My mother and I bid farewell to Belarus and the relatives who had hosted us for three weeks, on the cold, damp morning of Aug. 21, 2011, ending a trip that had shaped up to truly be a once in a lifetime experience.

Three weeks before, on the sunny afternoon of Aug. 1 my mother leaned over and whispered as our flight touched down in Minsk, “Gregory, we’re in a communist country now.” Mixed feelings of excitement and consternation welled up in my stomach as we cleared the customs checkpoint. Any second we would come face-to-face with my grandmother’s cousin, Vera Sviridenko, and her son Vasya for the first time, the reality of a trip nearly eight months in the making was about to sink in — my first time traveling abroad.

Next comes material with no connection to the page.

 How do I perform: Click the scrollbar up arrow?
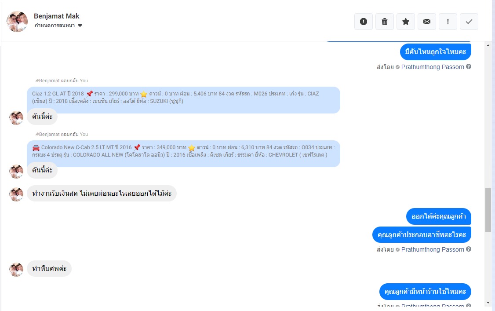coord(488,45)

We rounded the corner and stepped out a door; as we looked out onto the sea of strangers I saw a shorter woman, dressed in country garb. I knew instantly, this had to be Vera. “Слава Богу, thank God!” she said, and kissed us on each cheek.

The journey to Vera’s house in the country village, Mankovichy, was a blur. I was exhausted from the past 20 hours of transit, and I struggled to keep up in conversation. Vera and Vasya knew no English. My two years of Russian classes all jumbled in my mind. I sat in the passenger seat tongue-tied, feeling dumb and trying my best to talk to my new hosts.

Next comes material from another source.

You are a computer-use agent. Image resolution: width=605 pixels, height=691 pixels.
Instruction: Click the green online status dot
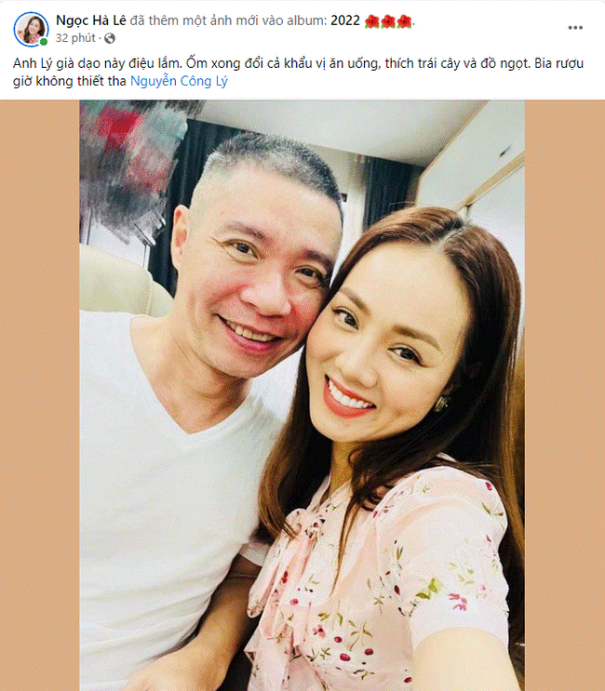[x=43, y=42]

My days in Mankovichy flowed with the slow pace of the local river, Horyn. Vera and her husband, Nikolai, live in a little brick country home, typical of the area. The keep a large garden and raise chickens, pigs and one dairy cow. I spent most of my time talking to Vera and Nikolai, listening to their stories of the old days.

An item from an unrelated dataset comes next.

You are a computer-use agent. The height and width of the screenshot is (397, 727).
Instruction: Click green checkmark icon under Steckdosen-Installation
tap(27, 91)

“We hid in a church,” said Vera after breakfast on our fourth day, describing the devastation Hitler’s soldiers caused in the area. “They took all the Jews, and there used to be a lot of Jews here, and sent them to the forest. The soldiers forced them to dig a pit in a clearing and shot them. When I was a little girl there was a large mound where the bodies lay … The Germans found us and took us to the train tracks. There were boxcars waiting, but at the last minute an officer took us aside and said we were to work as servants in a house in Germany.”

I sat in amazement as her story unfolded. As the war ended she walked back to Belarus with her family. Their house, brand new before the war, was gone.

In the following three weeks I met Vera’s four sons, her daughter and all her grandchildren. A picture formed in my mind of a part of my family that, until now, only existed in the shadows of my imagination as untold story and a rumor of my grandmother’s memories.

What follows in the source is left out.